4. Commitments On Financing and Methods Of Implementation
Hopefully, the Addis Ababa Action Agenda provides a new global framework for financing SDGs for all countries. Ghana has developed its Sustainable Development Goals (SDGs) Budget Report to show that financing for the SDGs is being operated by the tenets of the Addis Ababa Action Agenda (AAAA) for implementing the SDGs. Ghana is the second country after Mexico to provide this report to assure a more efficient tracking of performance on the SDGs.
5. Addressing gender inequalities.
Women are likely to be excluded in policy making, they are likely to be poor, unpaid and maltreated. Their voices need to be heard in decision making and must enjoy decent jobs and wages. According to UNDP, between 2010 to 2014, the gender gaps cost the labour market about $95 billion yearly. Gender Equality is one of the goals to achieve in the 2030 SDG course. Gender inequality promotes poverty, food insecurity, mortality rates and so on. The national governments and the national policymakers must stop viewing the women folks separately and begin ensuring gender-equitable access to political positions, decent jobs, health and financial services. Gender inequality slows than sustainable developments. Iceland became the first country in the world to make pay inequality illegal. Firms that do not agree to equal pay for both male and female workers are fined to $500 a day. Favourably, Iceland has the highest employment rate (86.3%) among all countries in the world. According to UN Dispatch, Iceland, Norway, Finland, Rwanda and Sweden are the top five most friendly countries to Gender Equality in 2018 while the Islamic Republic of Iran, Chad, Syria, Pakistan and Yemen ranks high in Gender Inequality.
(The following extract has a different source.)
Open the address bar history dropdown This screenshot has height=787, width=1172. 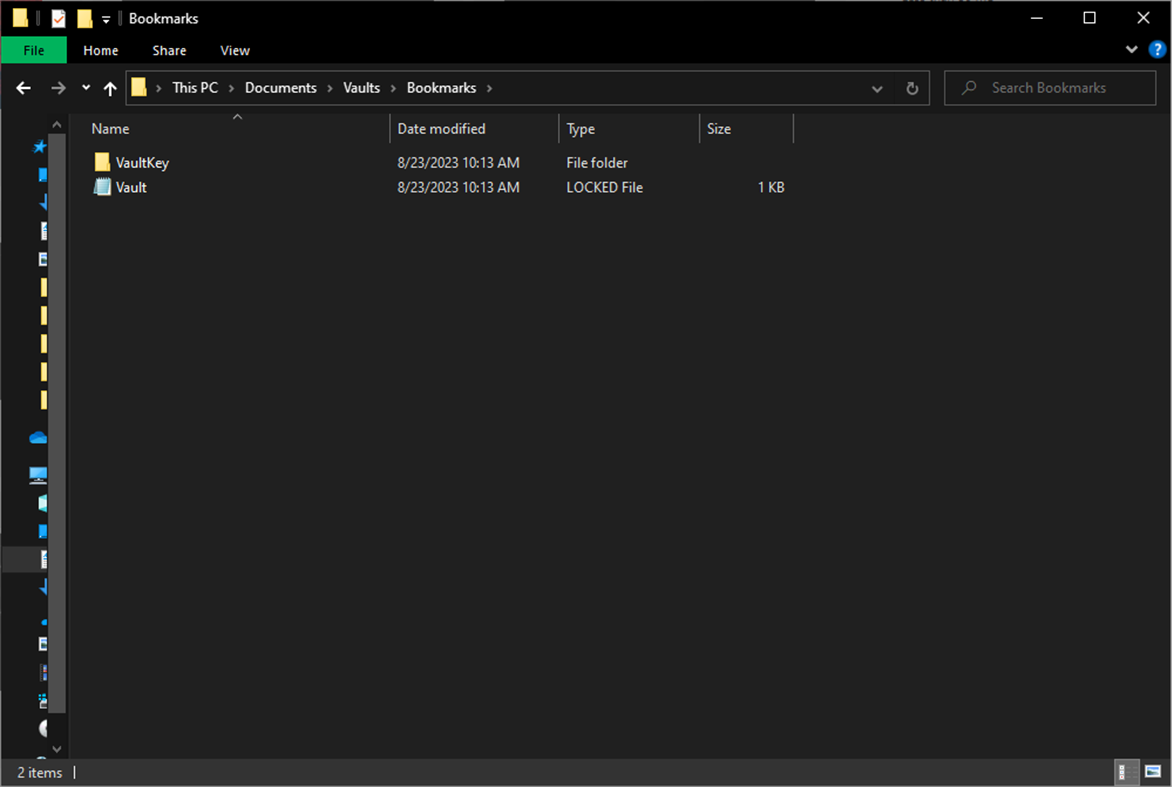pos(877,88)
6. Efforts on conflict resolution and management:
Jan Eliasson, Deputy Secretary-General said, “There can be no sustainable development without peace and no peace without sustainable development”. Conflict and disasters can throw a nation backwards. Countries must always be ready to tackle these issues especially the violent crises such as inter-religious and inter-tribal hostilities. More than 65 million people are forcibly displaced either as refugees, internally displaced people or asylum seekers. Development goals are unachievable without sustaining peace. Governments must draft concrete frameworks to achieve peace in conflict zones in order to achieve SDG 16 (Peace, Justice and Strong Institutions) which of course can be instrumental to other accelerating other sustainable goals.
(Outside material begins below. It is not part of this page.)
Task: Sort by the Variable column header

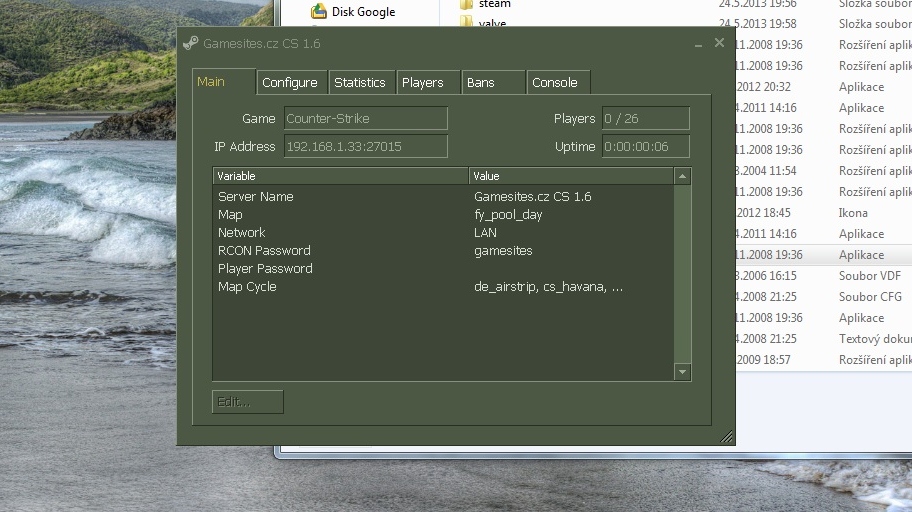Action: point(340,176)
7. The First Partner Role.
The offices of the First Partners can help to promote, empower or achieve one or more of the SDGs. It is no longer surprising that First partners participate in tackling some major issues faced in their countries. Christine Kaseba-Sata, former First Lady of Zambia and Mrs Salma Kikwete, former First Lady of Tanzania, have contributed immensely to the work of Pink Ribbon Red Ribbon, to combat women’s cancers in their countries. Aisha Buhari, Nigeria’s First Lady in 2017 empowered 1000 women and youths in Bauchi with skills acquisitions.